The University of New Hampshire’s Center For Venture Research just released their complete 2014 stats about the angel market. The research found that although Angel funding was booming in 2013, the total amount of angel investment money invested actually went down, however, at the same time, the number of companies funded through angel investment actually went up.
The New Hampshire Business Review reports that in 2014 $24.1 billion dollars was invested in “angel investments” that was down 2.8% from 2013. The average deal size dropped 6.4% to $328,500 down from $337, 850 in 2013. Although those numbers saw a decrease, the actual number of angel investors saw a significant increase of 5.9%.
“It was kind of a mixed bag,” says Jeffrey Sohl, director of the UNH Center for Venture Research, about 2014. “The dollars [down per deal] were really more of a calibration of valuations, which I think was needed in the market. I think things were getting out of hand, not necessarily in New Hampshire, but in other parts of the country.”
When you couple all of this data with a drop in seed stage investment activity it appears that “investors” are in the driver’s seat, which many say makes for a healthier startup environment.

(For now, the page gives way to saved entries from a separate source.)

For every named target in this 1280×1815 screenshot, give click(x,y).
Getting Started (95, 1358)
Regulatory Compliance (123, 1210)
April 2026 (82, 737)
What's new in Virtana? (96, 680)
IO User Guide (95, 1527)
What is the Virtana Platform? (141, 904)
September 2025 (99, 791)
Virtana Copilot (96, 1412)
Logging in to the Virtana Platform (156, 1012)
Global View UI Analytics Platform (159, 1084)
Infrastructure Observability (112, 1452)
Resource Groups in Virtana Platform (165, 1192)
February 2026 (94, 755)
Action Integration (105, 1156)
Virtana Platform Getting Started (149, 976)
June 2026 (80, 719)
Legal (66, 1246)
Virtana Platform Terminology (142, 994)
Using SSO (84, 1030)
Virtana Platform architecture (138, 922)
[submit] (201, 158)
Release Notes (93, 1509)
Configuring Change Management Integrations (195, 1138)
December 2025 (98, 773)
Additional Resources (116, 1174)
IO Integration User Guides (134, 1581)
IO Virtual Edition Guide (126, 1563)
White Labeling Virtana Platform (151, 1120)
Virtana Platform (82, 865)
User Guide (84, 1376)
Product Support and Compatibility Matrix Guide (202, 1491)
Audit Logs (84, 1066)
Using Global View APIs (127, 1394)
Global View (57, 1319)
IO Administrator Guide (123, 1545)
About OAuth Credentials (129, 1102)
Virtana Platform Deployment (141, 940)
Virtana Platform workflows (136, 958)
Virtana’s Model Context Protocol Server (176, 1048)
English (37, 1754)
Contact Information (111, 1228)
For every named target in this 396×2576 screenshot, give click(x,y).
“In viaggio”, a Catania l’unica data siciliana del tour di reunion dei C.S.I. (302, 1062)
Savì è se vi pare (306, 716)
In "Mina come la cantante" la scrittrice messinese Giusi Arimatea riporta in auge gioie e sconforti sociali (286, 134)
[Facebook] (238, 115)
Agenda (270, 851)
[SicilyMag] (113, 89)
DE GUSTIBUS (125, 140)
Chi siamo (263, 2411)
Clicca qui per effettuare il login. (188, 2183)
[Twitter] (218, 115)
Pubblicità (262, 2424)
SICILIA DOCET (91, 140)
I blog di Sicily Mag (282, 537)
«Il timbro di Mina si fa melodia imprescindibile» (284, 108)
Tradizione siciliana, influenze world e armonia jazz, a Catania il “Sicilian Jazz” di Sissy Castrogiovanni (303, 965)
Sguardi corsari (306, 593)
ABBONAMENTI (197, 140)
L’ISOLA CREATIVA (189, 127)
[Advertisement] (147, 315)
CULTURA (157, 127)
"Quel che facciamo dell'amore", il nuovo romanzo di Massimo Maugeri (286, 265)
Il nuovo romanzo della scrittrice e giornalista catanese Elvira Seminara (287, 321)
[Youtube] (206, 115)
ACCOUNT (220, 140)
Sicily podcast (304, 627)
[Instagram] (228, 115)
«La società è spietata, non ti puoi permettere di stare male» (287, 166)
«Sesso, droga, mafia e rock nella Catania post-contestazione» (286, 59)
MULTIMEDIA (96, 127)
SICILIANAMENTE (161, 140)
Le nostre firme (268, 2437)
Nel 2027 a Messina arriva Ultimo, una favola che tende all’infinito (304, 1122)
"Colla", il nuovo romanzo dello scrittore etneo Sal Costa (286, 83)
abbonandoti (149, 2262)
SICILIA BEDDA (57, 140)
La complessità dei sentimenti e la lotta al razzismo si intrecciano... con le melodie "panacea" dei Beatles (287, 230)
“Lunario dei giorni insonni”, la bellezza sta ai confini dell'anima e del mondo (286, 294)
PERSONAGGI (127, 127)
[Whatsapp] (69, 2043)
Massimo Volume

Seed stage funding has been bounding around since the 2008 economic crash days. In 2012 it was down, in 2013 it was up, in 2014 seed funding was down again, as it is this year to date so far. Many attribute that to the increase in expansion rounds of funding, although startups are worried that means that earlier stage companies are going to have to bootstrap longer, a notion that investors like Mark Cuban think is good.